- Excerpted passage
>>>

Bethenny Frankel says she has a 'young spirit' at 52: 'I don't take myself too seriously'
At 52, Bethenny Frankel is embracing a "young spirit" — so much so that she coined her new rosé line Forever Young.
"I was a cocktail waitress…saving up to live in France. And the last song at the end of the night was always 'Forever Young,'" she explains of why she chose the name. "And of course, I'm getting older, and I'm at a different stage than I was during my last venture. But, I have a young spirit, and I don't take myself too seriously. I feel like I speak the language of someone who is 21, and someone who is 78."
Frankel, who "loves when things connect," says that her new rosé works well with her partnership with U.K.-based beauty brand No.7 on its Future Renew Damage Reversal collection.
"It's summer, the season where we're thinking about aging and skin damage," she explains, adding that she first was introduced to the beauty brand at the U.K. pharmacy Boots, which she went to with her mom while visiting relatives overseas.
Frankel is "very passionate about how you don't have to spend a lot of money" in order to get great makeup and skin care — something that routinely comes up on her social media hauls. (A good washcloth, she says, is top of her list of must-have beauty products.) "There's nothing you can't get in the drugstore," she says.
As a mom to a 13-year-old daughter Bryn, she tries to stress that less is more when it comes to both makeup and skin care.
"The skin is an organ," she says. "I look at my daughter, and she's a tween, and she has pimple medicine everywhere, and, you know, it's too much stuff…Less is more, and wearing makeup really does a lot of damage to your skin. It's clogging pores, it's making you break out."

<<<

- Task list
**1)** Copy the Bethenny Frankel interview again, beginning at the words "Bethenny Frankel says" and stopping after "Damage Reversal collection.", and switch "cocktail waitress" to "bartender".
**2)** Please proceed with the Bethenny Frankel interview from where it stops.
The lines after this are separate material and not part of the Bethenny Frankel interview.

- Source information

>>>

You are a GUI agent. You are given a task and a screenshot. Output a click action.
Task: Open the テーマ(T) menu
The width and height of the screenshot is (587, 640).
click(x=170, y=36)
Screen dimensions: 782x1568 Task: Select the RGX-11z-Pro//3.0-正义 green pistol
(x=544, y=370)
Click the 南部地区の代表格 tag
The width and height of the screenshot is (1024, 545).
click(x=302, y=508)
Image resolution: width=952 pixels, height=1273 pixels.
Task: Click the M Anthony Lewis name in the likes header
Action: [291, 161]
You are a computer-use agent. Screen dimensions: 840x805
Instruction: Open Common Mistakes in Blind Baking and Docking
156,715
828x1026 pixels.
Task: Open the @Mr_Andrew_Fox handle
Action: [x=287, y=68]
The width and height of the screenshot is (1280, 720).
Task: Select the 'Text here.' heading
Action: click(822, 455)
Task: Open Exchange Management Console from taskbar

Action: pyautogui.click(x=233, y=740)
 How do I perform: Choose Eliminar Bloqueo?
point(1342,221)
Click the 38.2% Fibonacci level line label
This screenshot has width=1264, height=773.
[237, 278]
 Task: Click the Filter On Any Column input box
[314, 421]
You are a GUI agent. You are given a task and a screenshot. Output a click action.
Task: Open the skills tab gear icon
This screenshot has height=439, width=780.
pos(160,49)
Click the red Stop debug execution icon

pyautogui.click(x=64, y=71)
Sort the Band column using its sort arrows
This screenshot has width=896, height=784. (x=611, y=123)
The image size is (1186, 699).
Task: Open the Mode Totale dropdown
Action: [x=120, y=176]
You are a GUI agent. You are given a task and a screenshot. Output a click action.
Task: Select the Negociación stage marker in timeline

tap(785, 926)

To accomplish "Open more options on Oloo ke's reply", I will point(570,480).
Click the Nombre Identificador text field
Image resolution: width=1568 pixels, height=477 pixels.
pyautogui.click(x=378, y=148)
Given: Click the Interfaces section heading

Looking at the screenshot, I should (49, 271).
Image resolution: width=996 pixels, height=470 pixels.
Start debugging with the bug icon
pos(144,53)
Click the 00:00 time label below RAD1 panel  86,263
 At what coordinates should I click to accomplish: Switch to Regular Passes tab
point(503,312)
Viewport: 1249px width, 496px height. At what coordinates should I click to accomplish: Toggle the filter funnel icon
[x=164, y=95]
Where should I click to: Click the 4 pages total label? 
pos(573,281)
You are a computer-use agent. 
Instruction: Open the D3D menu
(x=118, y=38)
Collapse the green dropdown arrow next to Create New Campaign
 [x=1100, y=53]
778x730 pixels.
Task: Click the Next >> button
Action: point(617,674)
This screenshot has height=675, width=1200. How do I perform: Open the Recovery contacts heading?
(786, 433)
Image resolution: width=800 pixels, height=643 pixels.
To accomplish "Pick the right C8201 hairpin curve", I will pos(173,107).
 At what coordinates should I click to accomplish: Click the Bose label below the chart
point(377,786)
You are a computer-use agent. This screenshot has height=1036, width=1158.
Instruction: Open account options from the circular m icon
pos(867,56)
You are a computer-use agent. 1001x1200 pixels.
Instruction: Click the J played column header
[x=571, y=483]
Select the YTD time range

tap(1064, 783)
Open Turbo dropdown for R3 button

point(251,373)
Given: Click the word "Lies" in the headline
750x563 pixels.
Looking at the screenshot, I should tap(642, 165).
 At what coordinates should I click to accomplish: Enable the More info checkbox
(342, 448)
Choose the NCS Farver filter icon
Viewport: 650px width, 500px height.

<<<

- Set of answers
**1)**
Bethenny Frankel says she has a 'young spirit' at 52: 'I don't take myself too seriously'
At 52, Bethenny Frankel is embracing a "young spirit" — so much so that she coined her new rosé line Forever Young.
"I was a bartender…saving up to live in France. And the last song at the end of the night was always 'Forever Young,'" she explains of why she chose the name. "And of course, I'm getting older, and I'm at a different stage than I was during my last venture. But, I have a young spirit, and I don't take myself too seriously. I feel like I speak the language of someone who is 21, and someone who is 78."
Frankel, who "loves when things connect," says that her new rosé works well with her partnership with U.K.-based beauty brand No.7 on its Future Renew Damage Reversal collection.

**2)**
Frankel may have cut her teeth on reality TV, but now, she takes her most passionate thoughts and opinions online, whether she's making TikToks about what is (or is not) worth purchasing at a high-end market, or the right way to freeze a bagel for optimal reheating.
Sometimes her conversations get a bit more personal — like sharing her experience with postural orthostatic tachycardia syndrome (POTS). In February, she took to social media to respond to comments about why her face looked "different" in her videos. She explained it was a reaction to her autoimmune condition, which can cause a variety of symptoms, including chronic dehydration.
At the time, Frankel said, "When you comment on someone's physical appearance, you may not know exactly what they're enduring personally, physically and emotionally."
Looking back at the video now, Frankel, who has also founded the disaster relief initiative BStrong, says she was surprised by how many people wanted to talk about the condition.
"Everybody wants me to give them the keys to the kingdom of the solution of what to do," she says. "You have to be on the case and learn what you learn along the way and do the best you can. It's really not that easy."
One thing that also isn't always easy is friendship — such as the one between Frankel and her former best friend and RHONY co-star, Jill Zarin. The two recently reunited on Frankel’s ReWives podcast, marking the first time in 13 years the former friends had ever been alone together.
When asked her feelings about friendship reunions, Frankel says, "I like things to be clean and settled and a learning experience and an exploration. And I do not feel that that exploration can accurately be done in a toxic reality show environment where it's being produced by somebody else with the goal of ratings. It doesn't feel like a place to either nurture or mend the relationship, no matter how much the show is trying to pretend that that's what it is about."